Saved data entries:
○ ○ ○ ○

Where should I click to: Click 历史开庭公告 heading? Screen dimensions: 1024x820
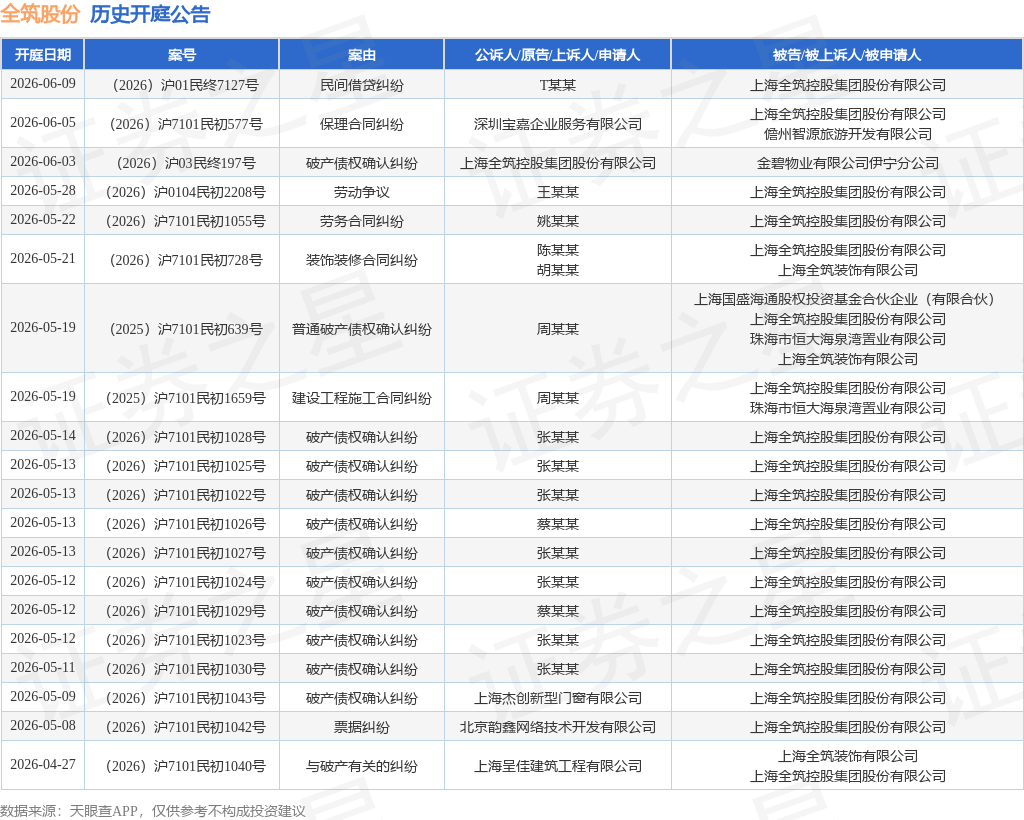pyautogui.click(x=150, y=14)
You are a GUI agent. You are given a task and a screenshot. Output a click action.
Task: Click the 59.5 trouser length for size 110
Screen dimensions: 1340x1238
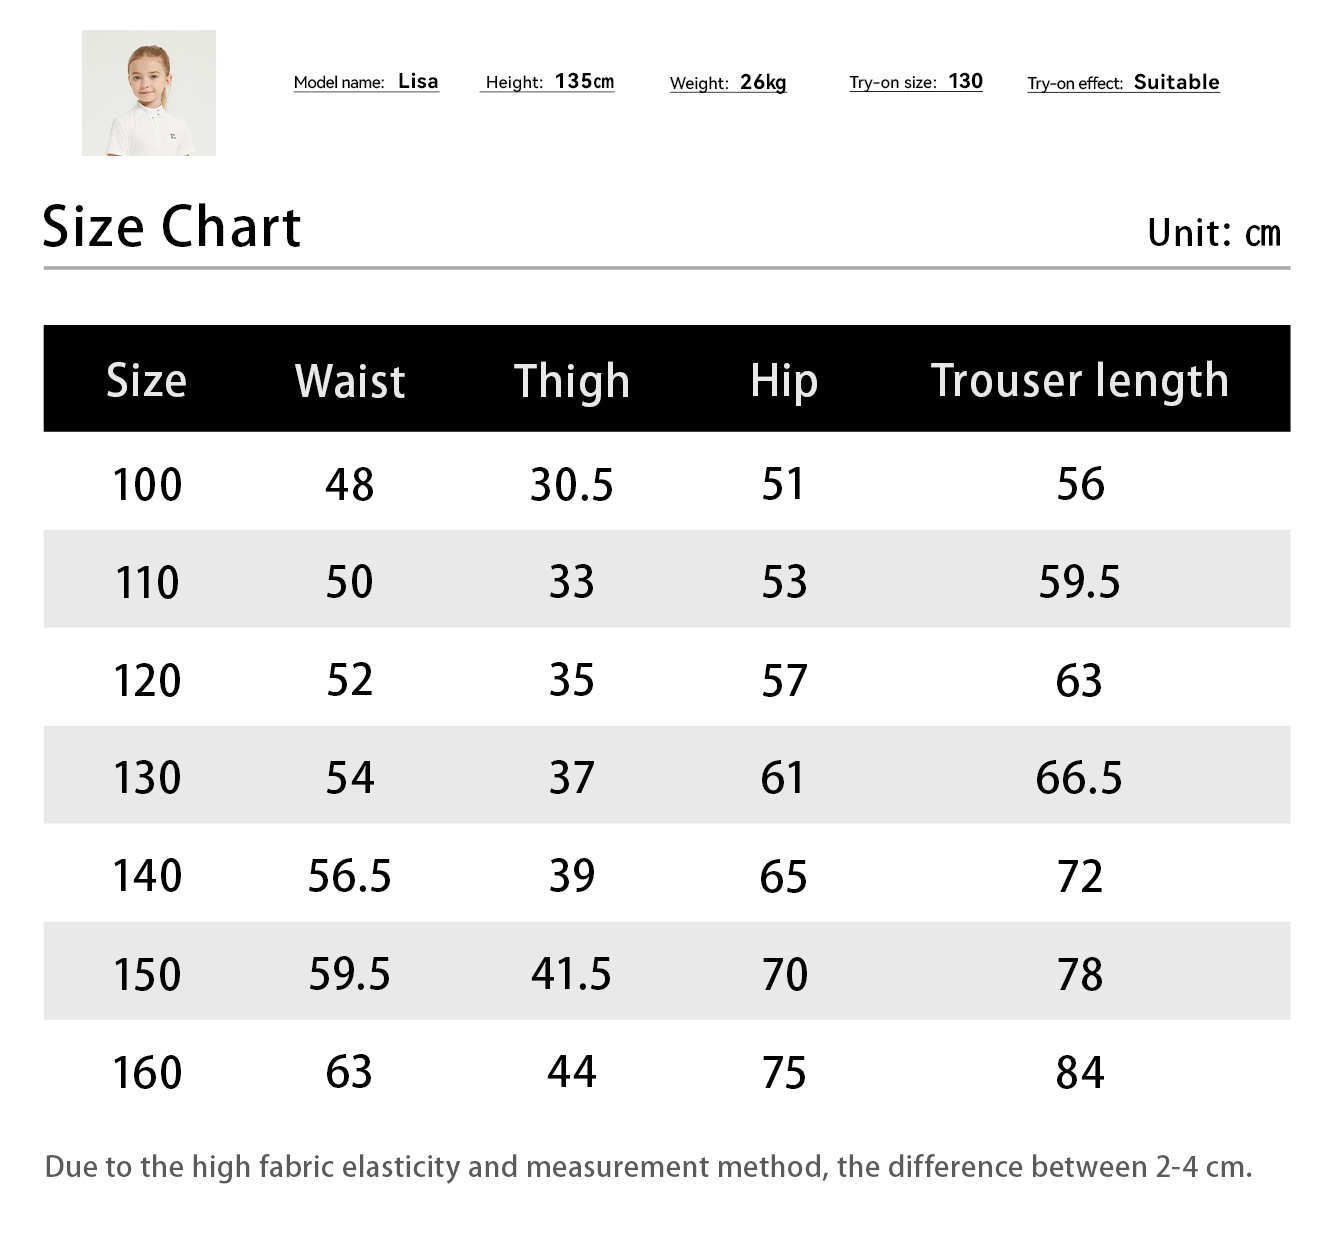tap(1079, 582)
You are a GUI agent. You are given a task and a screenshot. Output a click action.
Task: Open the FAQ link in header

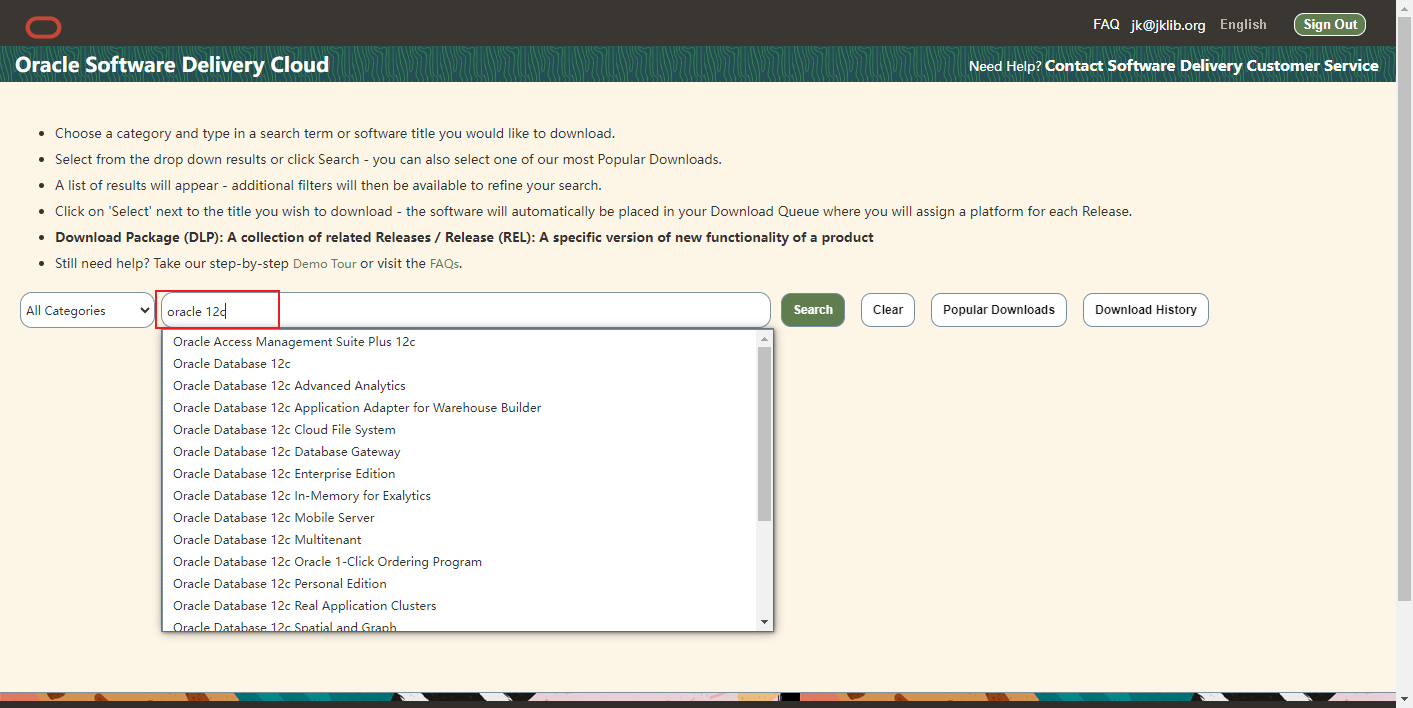(x=1106, y=24)
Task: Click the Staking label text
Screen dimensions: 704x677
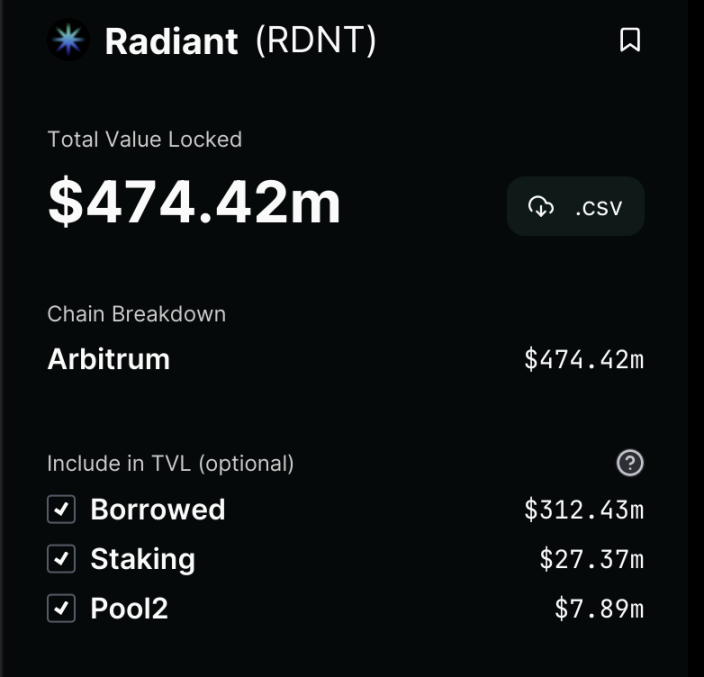Action: tap(143, 559)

○ ○ ○ ○

(TASK STATEMENT):
Output the entries above exactly. Drop the pictures.

(SOLUTION FOR THIS EXERCISE):
Where should I click to: Click 历史开庭公告 heading? Screen dimensions: 1024x820
pyautogui.click(x=150, y=14)
You are a GUI agent. You are given a task and a screenshot. Output a click action.
Task: Click the 59.5 trouser length for size 110
Screen dimensions: 1340x1238
tap(1079, 582)
You are a GUI agent. You are given a task and a screenshot. Output a click action.
Task: Open the FAQ link in header

(x=1106, y=24)
Task: Click the Staking label text
Screen dimensions: 704x677
Action: tap(143, 559)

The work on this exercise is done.